__Required task__: Could you format each line of the entries below as a Markdown table with the columns Row and Line, numbering the rows, skipping blank lines, and leaving out the pictures?

__Data entries__:
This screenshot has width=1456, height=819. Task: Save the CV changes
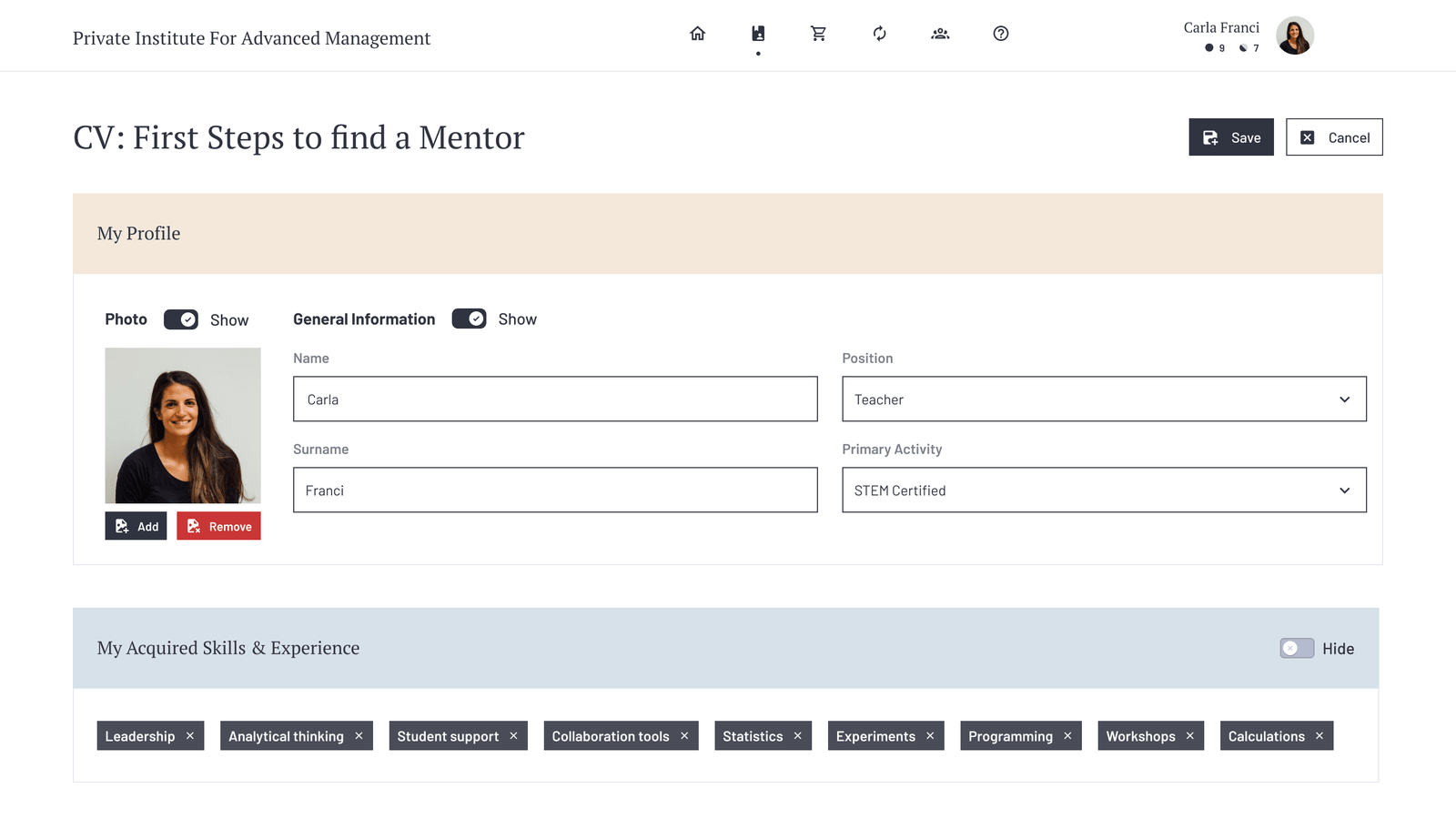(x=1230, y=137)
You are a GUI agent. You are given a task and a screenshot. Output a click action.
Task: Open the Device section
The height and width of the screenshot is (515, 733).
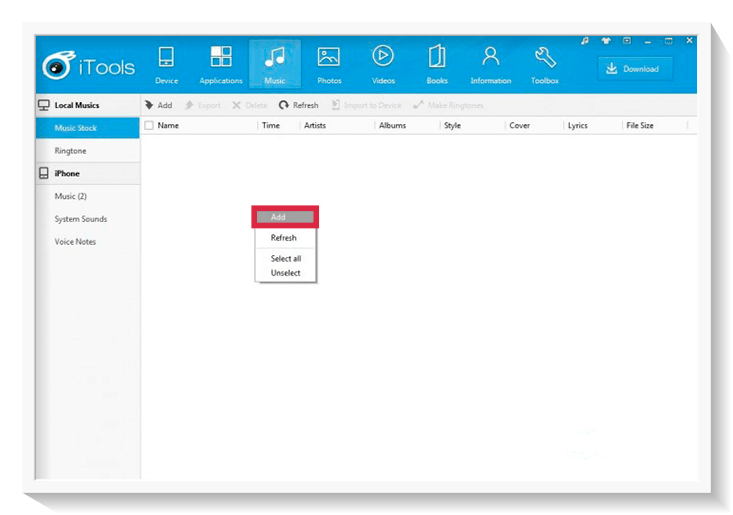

__Final result__:
| Row | Line |
|---|---|
| 1 | This screenshot has width=1456, height=819. Task: Save the CV changes |
| 2 | (x=1230, y=137) |
| 3 | You are a GUI agent. You are given a task and a screenshot. Output a click action. |
| 4 | Task: Open the Device section |
| 5 | The height and width of the screenshot is (515, 733). |